_WORK INSTRUCTIONS_: Filter the entries, keeping every line with the string "field".

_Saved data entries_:
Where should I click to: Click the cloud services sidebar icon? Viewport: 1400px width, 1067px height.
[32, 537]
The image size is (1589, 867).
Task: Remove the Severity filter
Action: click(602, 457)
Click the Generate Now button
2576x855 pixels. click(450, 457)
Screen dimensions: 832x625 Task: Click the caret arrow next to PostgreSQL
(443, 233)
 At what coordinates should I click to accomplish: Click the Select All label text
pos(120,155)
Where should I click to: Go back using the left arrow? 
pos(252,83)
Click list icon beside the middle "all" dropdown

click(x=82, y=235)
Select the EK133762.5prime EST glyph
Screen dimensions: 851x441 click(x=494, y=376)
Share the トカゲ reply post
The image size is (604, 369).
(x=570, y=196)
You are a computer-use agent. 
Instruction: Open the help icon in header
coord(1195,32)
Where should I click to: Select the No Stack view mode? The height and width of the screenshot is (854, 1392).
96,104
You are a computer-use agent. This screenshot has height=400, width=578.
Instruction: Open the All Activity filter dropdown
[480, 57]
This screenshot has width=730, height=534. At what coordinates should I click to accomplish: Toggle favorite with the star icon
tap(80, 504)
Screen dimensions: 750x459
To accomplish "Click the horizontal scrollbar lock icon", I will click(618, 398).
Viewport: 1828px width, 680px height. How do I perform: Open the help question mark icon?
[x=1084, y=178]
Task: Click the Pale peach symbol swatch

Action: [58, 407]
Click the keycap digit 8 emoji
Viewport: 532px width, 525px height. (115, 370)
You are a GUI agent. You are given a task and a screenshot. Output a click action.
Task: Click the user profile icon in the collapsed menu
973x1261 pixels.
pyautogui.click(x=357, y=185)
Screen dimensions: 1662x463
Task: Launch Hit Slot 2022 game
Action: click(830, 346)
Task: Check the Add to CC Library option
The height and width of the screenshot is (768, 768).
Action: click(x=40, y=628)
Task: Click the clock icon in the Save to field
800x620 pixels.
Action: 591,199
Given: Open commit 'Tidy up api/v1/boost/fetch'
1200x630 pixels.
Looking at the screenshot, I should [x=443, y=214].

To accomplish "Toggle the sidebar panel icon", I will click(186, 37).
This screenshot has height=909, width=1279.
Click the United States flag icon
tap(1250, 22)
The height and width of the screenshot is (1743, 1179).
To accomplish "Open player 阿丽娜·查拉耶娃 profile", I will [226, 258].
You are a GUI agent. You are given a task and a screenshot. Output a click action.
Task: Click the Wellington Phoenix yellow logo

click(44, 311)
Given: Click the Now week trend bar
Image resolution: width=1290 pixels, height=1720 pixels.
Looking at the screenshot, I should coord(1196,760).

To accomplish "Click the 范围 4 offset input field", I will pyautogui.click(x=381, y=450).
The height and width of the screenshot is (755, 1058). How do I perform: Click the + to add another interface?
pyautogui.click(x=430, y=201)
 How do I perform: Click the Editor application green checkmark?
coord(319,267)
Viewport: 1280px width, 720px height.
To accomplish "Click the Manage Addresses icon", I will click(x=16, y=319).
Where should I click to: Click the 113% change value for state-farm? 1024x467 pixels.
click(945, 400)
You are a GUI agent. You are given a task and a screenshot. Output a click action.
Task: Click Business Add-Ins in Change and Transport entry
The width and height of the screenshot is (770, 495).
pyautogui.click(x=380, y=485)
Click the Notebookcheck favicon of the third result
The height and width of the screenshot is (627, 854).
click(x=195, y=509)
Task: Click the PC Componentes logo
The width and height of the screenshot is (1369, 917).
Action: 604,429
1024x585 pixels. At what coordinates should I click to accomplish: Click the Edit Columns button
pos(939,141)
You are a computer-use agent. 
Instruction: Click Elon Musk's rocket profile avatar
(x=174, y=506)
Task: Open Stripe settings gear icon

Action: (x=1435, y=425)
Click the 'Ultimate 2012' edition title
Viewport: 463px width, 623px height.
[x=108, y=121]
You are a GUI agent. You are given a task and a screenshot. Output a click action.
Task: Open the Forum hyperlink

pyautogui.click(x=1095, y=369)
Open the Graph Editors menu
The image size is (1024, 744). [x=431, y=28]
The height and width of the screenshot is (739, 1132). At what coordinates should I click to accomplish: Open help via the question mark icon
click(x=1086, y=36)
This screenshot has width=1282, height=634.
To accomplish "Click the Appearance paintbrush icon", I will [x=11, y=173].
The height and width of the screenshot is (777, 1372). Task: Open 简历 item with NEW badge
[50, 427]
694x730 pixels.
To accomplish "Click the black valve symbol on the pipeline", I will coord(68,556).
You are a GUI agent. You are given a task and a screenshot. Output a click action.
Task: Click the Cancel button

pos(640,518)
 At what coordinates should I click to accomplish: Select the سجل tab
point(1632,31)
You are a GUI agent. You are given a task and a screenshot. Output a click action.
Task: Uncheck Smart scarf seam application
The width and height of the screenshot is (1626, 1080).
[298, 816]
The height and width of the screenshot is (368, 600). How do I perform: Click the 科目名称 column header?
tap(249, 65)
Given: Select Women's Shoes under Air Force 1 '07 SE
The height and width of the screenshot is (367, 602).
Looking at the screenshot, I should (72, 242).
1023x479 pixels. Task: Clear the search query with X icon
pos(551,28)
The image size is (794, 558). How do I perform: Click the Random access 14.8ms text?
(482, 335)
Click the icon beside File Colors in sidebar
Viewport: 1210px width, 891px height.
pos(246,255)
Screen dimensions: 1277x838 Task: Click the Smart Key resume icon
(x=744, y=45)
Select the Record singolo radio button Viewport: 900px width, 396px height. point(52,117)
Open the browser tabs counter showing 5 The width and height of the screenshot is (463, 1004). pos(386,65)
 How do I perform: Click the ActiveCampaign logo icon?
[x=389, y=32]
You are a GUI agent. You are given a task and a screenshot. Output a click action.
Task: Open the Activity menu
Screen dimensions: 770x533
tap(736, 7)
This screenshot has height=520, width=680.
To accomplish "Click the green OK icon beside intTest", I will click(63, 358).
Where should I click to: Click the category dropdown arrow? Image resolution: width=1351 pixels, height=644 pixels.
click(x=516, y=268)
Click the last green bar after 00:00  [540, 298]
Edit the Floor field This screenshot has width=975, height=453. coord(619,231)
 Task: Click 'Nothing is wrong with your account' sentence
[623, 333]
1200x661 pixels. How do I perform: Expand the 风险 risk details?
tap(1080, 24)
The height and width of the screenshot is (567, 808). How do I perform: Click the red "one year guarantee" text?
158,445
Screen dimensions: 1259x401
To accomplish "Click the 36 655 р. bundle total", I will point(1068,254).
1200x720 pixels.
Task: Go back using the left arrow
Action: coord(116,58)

_RESULT OF THIS TASK_:
Task: Click the clock icon in the Save to field
To accomplish "Click the 范围 4 offset input field", I will pyautogui.click(x=381, y=450).
Edit the Floor field This screenshot has width=975, height=453. coord(619,231)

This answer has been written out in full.